#### Text provided
# Install Required Libraries

- The qdrant-client package. We'll be using the Python client, but Qdrant also offers official clients for JavaScript/TypeScript, Go, and Rust, so you can choose the best fit for your own projects.
- The fastembed package - an optimized embedding (data vectorization) solution designed specifically for Qdrant. Make sure you install version >= 1.14.2 to use the local inference with Qdrant.


In [None]:
# !python -m pip install -q "qdrant-client[fastembed]>=1.14.2"

# Step 1: Import Required Libraries & Connect to Qdrant

The QdrantClient class allows us to establish a connection to the Qdrant service,<br>
while the models module provides definitions for various configurations and parameters we’ll use.

#### Data provided
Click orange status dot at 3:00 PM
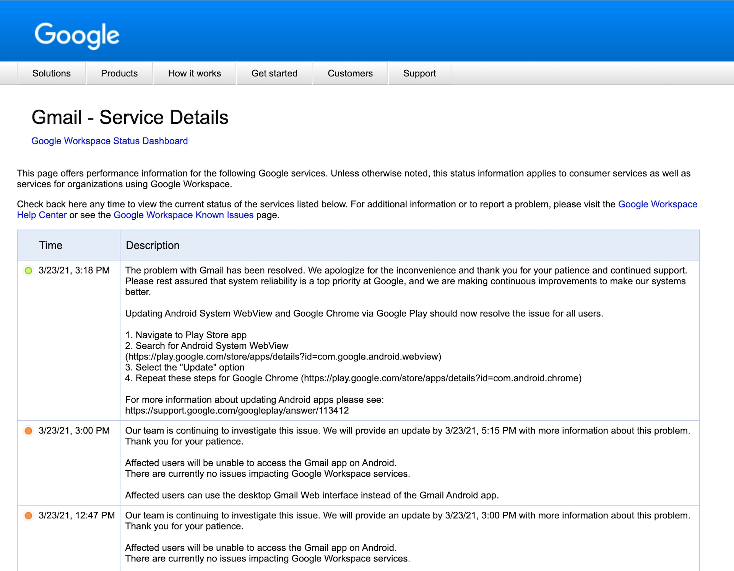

#### Work to complete
A - According to the Qdrant setup text, what is the minimum fastembed version needed for local inference with Qdrant?
B - Please carry on the Qdrant setup text from its last sentence.
The lines are separate material, not part of the Qdrant setup text.

#### Results
A - Version 1.14.2 or higher.

B -
In [1]:
from qdrant_client import QdrantClient, models

In [40]:
# Initialize the client
client =QdrantClient("http://localhost:6333") # connects to local Qdrant instance

# Step 2: Study the Dataset

To build a working vector search solution (and, more generally, to understand if/when/how it’s needed), it's good to study the dataset and figure out the nature and structure of the data we’re working with, for example:

- modality — is it text, images, videos, a combination?
- specifics — if it’s text: language used, how big are the text pieces, are there any special characters, etc.

It will help us define:

- the right data "schema" (what to vectorize, what to store as metadata, etc);
- the right embedding model (the best fit based on the domain, precision & resource requirements).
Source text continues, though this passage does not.